Rosa Sauer, la berlinese, la straniera, la donna che deve compiere un rito di passaggio per poter essere accettata dal gruppo. Un rito che sancirà il suo atto di ribellione: rubare il latte dal “corpo Reich” per darlo al “corpo gruppo” di cui vuole far parte. Un atto che non andrà a buon fine perché, scoperta, Rosa sceglierà (e forse questa sarà la sua unica scelta) di gettare quel nutrimento prezioso per i figli delle altre. “Nessuno doveva berlo. Volevo […] negarlo a qualunque bambino non fosse mio, senza provare rimorso”. E Rosa figli non ne aveva perché il marito Gregor “diceva che mettere al mondo una persona significava condannarla alla morte”.

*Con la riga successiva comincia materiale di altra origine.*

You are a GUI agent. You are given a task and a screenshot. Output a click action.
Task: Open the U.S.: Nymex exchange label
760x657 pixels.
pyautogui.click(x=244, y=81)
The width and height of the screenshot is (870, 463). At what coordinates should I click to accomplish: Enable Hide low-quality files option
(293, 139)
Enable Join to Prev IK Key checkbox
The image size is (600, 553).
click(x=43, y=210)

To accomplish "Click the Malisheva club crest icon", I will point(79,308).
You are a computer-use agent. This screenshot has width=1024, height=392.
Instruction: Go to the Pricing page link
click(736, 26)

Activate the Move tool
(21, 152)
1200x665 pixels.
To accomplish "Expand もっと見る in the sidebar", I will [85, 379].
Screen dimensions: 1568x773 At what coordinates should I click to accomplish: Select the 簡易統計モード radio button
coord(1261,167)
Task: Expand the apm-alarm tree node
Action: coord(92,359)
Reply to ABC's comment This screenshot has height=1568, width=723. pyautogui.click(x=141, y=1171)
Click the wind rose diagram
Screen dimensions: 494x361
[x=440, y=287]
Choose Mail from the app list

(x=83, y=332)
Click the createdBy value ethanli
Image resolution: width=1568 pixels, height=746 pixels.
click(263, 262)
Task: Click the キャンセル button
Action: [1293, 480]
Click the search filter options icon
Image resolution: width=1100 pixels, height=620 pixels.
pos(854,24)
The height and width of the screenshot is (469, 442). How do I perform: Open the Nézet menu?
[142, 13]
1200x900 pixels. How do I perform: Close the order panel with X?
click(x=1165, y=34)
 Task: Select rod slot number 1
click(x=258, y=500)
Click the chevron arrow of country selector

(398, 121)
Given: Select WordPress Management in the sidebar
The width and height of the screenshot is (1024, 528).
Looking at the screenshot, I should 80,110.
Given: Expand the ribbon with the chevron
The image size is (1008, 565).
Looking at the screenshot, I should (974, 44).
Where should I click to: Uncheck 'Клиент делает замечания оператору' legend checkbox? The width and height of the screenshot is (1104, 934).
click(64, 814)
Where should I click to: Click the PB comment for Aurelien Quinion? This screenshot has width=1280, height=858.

E allora scendiamo ancora di livello e abbandoniamo la solidarietà che vedrà alcune di queste donne adoperarsi per il benessere delle altre e ci troviamo di fronte al corpo di Rosa che agisce spesso in disarmonia dalla mente. I suoi desideri infatti la spingerebbero alla negazione, al rifiuto, alla ribellione, ma si comporta sempre obbedendo: alla fame, alla sopravvivenza, al regime, al volere del gruppo, dell’amica baronessa e di Ziegler, il capo delle SS che la sorvegliano. Vorrebbe essere altrove, inseguendo il suo amore Gregor, ma quando apprende che è ormai disperso, segue i dettami della carne che la spingono tra le braccia dell’aguzzino. Ed è il corpo desiderato e preso da quell’uomo che più della mente le darà la percezione di esserci. Rosa smetterà di sopravvivere e inizierà a vivere solo quando le mani di Ziegler la toccheranno.

Ma sarà proprio l’unione di quei corpi a instillare la colpa. Rosa si sente colpevole perché il suo corpo si nutre del cibo di Hitler e delle carezze di Ziegler, accettando inconsapevolmente che è comunque il Regime a darle vita.

E quando il regime crolla? Apparirà l’ultimo corpo del romanzo quello sterile di Rosa che, pur avendolo desiderato, non avrà figli. Come se essere sopravvissuta alla caduta del Reich la macchiasse di una colpa ancora più grave delle altre e per questo come una gallina Rosa “si è mangiata suo figlio” perché può succedere che “per sbaglio le galline rompono un uovo e d’istinto lo assaggiano. Siccome è gustoso, lo mandano giù”. Ritroviamo Rosa con le mani sulla pancia, la scaldano. Resta ferma, seduta. Aspetta un po’, poi si alza.

Forse alla fine si è ribellata con la mente e con il corpo. Non ha avuto figli anche se “I tedeschi amavano i bambini. Le galline mangiavano i propri figli”. Ma lei non è “mai stata una buona tedesca” e a volte le “facevano orrore le galline, gli esseri viventi”.